I have no interest in commenting on their guilt, their innocence, or the severity of their punishments. It feels oddly necessary, however, to state the obvious: All forms of sexual harassment are wrong and must stop. That said, my main reason for bringing up the subject is to flip the discussion toward solutions.

It’s hard to say what good can come from all of this, of course, but one change I hope we see is a return to the value of virtues. In leadership, as in all of life, virtues are simply a conformity to a standard of what is right.

It took the virtue of courage, for instance, for women who had been mistreated to come forward against men of power and influence. We should applaud their courage. And it takes courage for leaders – male and female – to resist the temptations that travel with influence and power.

For some, the temptations begin with the presumption that power allows them to make unwanted sexual advances. But that’s just one way to abuse power. As Abraham Lincoln once said, “Nearly all men can stand adversity, but if you want to test a man’s character, give him power.” Leaders who don’t value virtues inevitably abuse that power, because they see no reason not to give temptation the steering wheel and allow it to set the course.
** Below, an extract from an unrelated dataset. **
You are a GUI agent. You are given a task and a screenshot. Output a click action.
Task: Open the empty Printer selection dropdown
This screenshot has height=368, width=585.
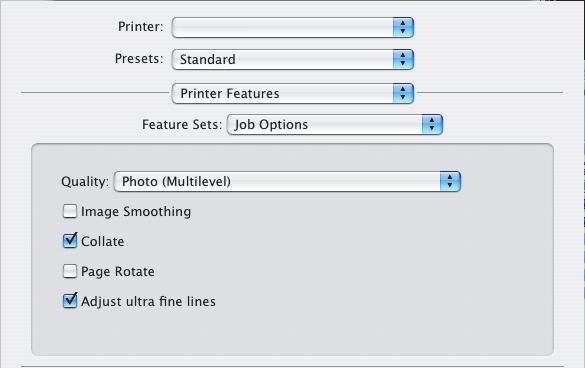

They act out of a sense of selfishness and entitlement, which has no place in true leadership.

I often write about humility, honesty, and heart – my 3H-Core – and I see those as values that, when honored and lived out, build leaders who treat others, including women, with respect and dignity. There are many aspects of our culture subtly working against those values, however. Women are objectified in advertisements, movies, and music, and chivalry is dismissed as an old-fashioned notion. To some, virtues themselves are meaningless relics in our post-modern age.

C.S. Lewis saw it coming. In a series of lectures in 1943 that were turned into the book, The Abolition of Man, Lewis called it a “tragi-comedy” that we “clamor for those very qualities we are rendering impossible.” People of his time were lamenting the lack of work ethic, self-sacrifice, and creativity, he said, but the culture was merely reaping what had been sown.

“In a sort of ghastly simplicity,” Lewis wrote, “we remove the organ and demand the function. We make men without chests and expect of them virtue and enterprise. We laugh at honour and are shocked to find traitors in our midst. We castrate and bid the geldings be fruitful.”

In leadership, as in all of life, virtues are simply a conformity to a standard of what is right.

Today’s leaders face the same temptations as leaders throughout history. They must decide if they will be driven by the temptations that come with power and influence or if they will build within themselves the types of virtues that honor, serve and protect others.

Real strength is demonstrated when we have control of our power and influence rather than allowing it to have control over us. That strength is rooted in the virtue of love – not love of self or love of power, but love of others. As Mahatma Gandhi put it, “The day the power of love overrules the love of power, the world will know peace.”

 

Next: We talk about the value of thoughts in shaping appropriate behaviors toward women … and men in Part II – read it now. Never miss a post about leadership, transparency, and trust by signing up for my weekly mailing list, delivered right to your inbox.

Tags: , , , , , , , , ,

Leave a Reply

Your email address will not be published.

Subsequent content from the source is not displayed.